PROMPT 1 ▸
Decide whether each statement below agrees with the OxBlog post. Answer yes or no for each, and quote the exact words of the post that settle it.
(a) Polish troops reported finding warheads that held cyclosarin.
(b) Saddam Hussein appeared before an American military tribunal.
(c) The post went up in the morning.
PROMPT 2 ▸ Retype the part of the OxBlog post starting with "# Posted 2:07" and going on through "at low volume.".

TEXT SHOWN ▸
OxBlog

Sunday, July 04, 2004

# Posted 2:07 PM by Patrick Belton  

HIGH POLITICS, AT A LOWER VOLUME - OR, WHY THE KERRY CAMPAIGN SHOULDN'T RUN AWAY FROM DEMOCRACY PROMOTION: Quietly, on a day when Saddam Hussein appeared in an Iraqi court to answer under law charges against him, Polish troops reported discovering warheads containing the deadly chemical nerve agent cyclosarin in their south-central zone of Iraq. The possible uncovery at last of Saddam’s weapons of mass destruction and his lawful arraignment before the bar of an Iraqi court made for an understated contrast with the loud tones of Michael Moore’s latest disjointed film. At the moment, what we need are more such high politics, at low volume.

DATA SUPPLIED ▸

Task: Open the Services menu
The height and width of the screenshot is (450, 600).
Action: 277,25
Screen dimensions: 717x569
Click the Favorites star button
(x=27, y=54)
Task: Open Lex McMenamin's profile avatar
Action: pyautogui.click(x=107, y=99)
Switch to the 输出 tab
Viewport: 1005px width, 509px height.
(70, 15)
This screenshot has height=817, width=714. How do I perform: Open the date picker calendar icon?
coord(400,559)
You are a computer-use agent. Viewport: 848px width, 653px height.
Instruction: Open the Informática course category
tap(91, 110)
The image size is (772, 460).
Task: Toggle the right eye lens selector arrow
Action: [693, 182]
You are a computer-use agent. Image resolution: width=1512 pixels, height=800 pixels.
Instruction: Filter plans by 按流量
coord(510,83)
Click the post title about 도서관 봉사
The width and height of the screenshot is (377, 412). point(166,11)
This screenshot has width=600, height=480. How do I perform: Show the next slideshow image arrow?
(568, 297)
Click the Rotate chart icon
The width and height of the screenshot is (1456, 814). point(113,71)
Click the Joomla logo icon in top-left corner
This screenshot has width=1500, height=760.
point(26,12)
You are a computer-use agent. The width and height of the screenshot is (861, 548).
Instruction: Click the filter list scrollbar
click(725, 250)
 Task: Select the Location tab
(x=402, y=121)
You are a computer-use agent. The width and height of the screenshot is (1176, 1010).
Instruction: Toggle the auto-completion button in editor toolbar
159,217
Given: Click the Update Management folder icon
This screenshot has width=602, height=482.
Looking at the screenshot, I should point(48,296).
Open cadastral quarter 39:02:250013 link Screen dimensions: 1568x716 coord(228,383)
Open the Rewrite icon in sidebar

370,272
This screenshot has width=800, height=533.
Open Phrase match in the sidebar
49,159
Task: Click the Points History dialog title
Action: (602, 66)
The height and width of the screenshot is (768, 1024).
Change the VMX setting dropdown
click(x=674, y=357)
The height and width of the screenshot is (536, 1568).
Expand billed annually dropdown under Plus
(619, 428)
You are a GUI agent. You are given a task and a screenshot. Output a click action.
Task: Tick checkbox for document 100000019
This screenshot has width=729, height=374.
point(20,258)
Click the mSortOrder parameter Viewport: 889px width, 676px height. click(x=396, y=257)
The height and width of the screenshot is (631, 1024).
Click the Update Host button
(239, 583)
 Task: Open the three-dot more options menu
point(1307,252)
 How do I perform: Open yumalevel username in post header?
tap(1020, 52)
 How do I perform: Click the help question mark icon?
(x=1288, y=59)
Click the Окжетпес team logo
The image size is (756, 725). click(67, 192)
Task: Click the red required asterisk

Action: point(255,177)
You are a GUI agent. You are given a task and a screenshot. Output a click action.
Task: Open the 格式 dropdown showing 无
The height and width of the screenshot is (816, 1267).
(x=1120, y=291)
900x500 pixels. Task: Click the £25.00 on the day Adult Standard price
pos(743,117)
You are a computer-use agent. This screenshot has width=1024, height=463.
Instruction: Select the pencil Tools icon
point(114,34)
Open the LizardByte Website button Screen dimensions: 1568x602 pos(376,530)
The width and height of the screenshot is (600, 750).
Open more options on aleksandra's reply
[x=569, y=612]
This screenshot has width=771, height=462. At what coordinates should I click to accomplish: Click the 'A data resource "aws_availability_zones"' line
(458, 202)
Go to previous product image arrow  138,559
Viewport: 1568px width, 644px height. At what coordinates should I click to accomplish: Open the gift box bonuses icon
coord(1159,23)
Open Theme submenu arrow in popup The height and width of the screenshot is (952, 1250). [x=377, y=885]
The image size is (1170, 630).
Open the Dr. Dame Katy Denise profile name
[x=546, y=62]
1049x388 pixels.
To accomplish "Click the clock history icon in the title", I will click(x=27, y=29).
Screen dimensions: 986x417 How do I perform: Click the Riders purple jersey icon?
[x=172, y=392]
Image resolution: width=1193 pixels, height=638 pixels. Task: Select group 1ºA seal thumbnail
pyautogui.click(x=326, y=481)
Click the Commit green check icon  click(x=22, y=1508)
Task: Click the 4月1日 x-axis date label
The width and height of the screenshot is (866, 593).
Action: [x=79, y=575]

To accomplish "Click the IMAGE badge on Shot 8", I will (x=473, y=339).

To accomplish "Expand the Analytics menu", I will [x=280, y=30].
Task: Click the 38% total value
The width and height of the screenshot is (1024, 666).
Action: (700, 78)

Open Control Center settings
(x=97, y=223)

FINAL ANSWER 1 ▸
(a) Yes: "Polish troops reported discovering warheads containing the deadly chemical nerve agent cyclosarin"
(b) No: "Saddam Hussein appeared in an Iraqi court"
(c) No: "Posted 2:07 PM"

FINAL ANSWER 2 ▸
# Posted 2:07 PM by Patrick Belton  

HIGH POLITICS, AT A LOWER VOLUME - OR, WHY THE KERRY CAMPAIGN SHOULDN'T RUN AWAY FROM DEMOCRACY PROMOTION: Quietly, on a day when Saddam Hussein appeared in an Iraqi court to answer under law charges against him, Polish troops reported discovering warheads containing the deadly chemical nerve agent cyclosarin in their south-central zone of Iraq. The possible uncovery at last of Saddam’s weapons of mass destruction and his lawful arraignment before the bar of an Iraqi court made for an understated contrast with the loud tones of Michael Moore’s latest disjointed film. At the moment, what we need are more such high politics, at low volume.